### [Extracted entries]
=== Section Start ===

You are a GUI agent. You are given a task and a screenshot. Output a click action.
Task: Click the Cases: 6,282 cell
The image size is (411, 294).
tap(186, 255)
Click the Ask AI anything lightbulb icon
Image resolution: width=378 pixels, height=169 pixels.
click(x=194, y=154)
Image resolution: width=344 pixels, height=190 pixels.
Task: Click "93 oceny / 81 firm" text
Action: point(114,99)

=== Section End ===

### [Task directions]
Would you reproduce the entire listing, keeping every line as it is?

### [Task solution]
You are a GUI agent. You are given a task and a screenshot. Output a click action.
Task: Click the Cases: 6,282 cell
The image size is (411, 294).
tap(186, 255)
Click the Ask AI anything lightbulb icon
Image resolution: width=378 pixels, height=169 pixels.
click(x=194, y=154)
Image resolution: width=344 pixels, height=190 pixels.
Task: Click "93 oceny / 81 firm" text
Action: point(114,99)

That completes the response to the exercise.